**Records for the exercise**
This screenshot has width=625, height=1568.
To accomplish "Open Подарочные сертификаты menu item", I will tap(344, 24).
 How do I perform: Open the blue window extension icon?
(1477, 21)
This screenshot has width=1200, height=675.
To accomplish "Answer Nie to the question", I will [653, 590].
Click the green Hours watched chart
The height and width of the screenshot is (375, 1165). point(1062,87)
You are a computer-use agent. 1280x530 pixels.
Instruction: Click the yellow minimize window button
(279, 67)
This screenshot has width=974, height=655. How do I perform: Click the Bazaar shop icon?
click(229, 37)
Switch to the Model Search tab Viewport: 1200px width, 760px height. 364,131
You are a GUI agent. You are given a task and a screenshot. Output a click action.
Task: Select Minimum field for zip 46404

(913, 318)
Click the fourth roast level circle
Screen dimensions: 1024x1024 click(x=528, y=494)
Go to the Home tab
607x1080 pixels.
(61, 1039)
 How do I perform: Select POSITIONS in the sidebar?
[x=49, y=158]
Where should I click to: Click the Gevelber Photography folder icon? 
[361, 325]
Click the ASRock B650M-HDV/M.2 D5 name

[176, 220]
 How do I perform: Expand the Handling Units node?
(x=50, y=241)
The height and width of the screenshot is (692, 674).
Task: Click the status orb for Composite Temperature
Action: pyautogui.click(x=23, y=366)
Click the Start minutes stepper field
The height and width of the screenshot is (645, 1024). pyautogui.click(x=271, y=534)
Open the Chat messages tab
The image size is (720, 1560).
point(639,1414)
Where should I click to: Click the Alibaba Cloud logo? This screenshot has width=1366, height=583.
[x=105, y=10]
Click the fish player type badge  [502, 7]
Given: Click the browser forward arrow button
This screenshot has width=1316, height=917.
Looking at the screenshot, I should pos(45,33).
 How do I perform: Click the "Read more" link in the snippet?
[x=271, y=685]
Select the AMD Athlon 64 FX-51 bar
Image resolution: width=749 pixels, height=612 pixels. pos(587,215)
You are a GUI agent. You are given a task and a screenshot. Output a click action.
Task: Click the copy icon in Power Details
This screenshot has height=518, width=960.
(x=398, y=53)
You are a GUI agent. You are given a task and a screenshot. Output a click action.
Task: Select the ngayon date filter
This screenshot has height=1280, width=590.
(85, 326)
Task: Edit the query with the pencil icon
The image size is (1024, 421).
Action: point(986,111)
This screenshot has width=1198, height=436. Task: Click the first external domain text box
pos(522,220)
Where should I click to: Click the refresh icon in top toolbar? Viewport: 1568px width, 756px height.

**What is needed**
Please return all lines from the records that hold the word "Viewport".

**Solution to the problem**
Switch to the Model Search tab Viewport: 1200px width, 760px height. 364,131
Where should I click to: Click the refresh icon in top toolbar? Viewport: 1568px width, 756px height.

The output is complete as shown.